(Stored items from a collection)
++++

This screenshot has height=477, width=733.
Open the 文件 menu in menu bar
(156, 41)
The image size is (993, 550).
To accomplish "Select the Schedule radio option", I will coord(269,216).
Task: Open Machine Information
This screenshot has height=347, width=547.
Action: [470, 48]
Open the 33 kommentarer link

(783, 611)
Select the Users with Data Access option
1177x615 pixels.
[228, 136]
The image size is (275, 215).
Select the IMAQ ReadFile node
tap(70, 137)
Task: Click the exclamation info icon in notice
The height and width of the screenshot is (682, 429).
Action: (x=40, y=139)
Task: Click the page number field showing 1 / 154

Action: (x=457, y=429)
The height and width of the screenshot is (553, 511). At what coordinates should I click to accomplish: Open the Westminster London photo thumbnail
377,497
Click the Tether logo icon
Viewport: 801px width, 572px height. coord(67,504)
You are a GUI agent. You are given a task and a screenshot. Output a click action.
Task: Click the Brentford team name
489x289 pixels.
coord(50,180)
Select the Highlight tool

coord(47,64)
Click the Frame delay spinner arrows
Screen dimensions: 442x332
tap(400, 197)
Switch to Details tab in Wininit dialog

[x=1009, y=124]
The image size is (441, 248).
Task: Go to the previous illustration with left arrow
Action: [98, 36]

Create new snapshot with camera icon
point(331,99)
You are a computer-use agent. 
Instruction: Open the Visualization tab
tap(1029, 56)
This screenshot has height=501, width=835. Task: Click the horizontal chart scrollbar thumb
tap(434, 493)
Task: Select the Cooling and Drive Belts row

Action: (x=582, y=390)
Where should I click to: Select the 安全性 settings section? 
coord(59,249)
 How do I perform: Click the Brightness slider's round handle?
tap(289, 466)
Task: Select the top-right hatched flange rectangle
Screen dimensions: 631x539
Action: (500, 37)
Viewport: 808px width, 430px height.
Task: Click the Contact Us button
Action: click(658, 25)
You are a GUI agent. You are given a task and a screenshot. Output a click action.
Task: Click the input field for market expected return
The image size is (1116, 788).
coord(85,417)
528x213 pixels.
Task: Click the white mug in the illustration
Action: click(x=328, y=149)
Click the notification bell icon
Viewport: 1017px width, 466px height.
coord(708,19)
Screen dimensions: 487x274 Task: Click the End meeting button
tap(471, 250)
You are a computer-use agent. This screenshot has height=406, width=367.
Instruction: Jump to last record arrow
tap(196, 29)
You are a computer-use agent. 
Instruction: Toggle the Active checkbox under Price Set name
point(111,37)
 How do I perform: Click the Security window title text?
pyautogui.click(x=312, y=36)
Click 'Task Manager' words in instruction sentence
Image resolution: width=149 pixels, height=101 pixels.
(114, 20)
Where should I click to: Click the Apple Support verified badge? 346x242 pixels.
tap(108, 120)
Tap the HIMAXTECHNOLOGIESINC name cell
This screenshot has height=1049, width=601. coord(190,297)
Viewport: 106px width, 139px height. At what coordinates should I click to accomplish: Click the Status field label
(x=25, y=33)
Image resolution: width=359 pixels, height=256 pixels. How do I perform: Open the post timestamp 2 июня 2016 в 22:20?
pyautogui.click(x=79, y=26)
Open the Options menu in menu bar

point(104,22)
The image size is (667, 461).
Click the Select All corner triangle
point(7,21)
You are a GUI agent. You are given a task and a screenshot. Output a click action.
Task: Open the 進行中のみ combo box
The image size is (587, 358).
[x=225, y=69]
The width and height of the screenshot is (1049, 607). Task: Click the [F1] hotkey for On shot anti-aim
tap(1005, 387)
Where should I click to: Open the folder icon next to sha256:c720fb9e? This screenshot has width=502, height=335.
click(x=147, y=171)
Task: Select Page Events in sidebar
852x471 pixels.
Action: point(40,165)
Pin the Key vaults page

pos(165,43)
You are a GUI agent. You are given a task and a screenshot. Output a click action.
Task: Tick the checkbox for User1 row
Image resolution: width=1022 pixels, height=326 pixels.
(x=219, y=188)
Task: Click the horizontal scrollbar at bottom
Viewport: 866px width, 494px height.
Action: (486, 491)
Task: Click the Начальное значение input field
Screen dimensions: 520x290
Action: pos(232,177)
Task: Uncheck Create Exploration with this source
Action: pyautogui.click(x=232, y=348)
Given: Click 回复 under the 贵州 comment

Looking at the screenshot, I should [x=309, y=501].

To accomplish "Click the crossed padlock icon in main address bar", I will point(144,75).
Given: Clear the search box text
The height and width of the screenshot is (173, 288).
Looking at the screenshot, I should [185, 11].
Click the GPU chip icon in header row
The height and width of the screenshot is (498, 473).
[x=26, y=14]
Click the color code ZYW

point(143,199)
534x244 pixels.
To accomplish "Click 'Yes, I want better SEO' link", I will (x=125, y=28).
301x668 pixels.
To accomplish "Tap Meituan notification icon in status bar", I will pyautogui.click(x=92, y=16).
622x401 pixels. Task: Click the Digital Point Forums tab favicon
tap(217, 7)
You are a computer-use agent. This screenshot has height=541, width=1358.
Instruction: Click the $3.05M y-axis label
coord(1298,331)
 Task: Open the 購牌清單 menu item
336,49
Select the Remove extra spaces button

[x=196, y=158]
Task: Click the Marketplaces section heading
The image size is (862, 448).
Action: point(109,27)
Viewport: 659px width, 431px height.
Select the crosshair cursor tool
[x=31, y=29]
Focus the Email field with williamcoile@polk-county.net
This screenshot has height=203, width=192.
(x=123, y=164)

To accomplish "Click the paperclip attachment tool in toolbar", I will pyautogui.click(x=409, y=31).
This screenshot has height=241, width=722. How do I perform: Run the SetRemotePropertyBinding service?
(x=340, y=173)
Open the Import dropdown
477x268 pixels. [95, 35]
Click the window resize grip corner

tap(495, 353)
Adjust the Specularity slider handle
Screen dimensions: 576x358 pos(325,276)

++++

What to do ->
The lines to copy are those above that contain the string "computer".

Exercise result ->
You are a computer-use agent. 
You are a computer-use agent. This screenshot has height=406, width=367.
You are a computer-use agent. 
You are a computer-use agent. This screenshot has height=541, width=1358.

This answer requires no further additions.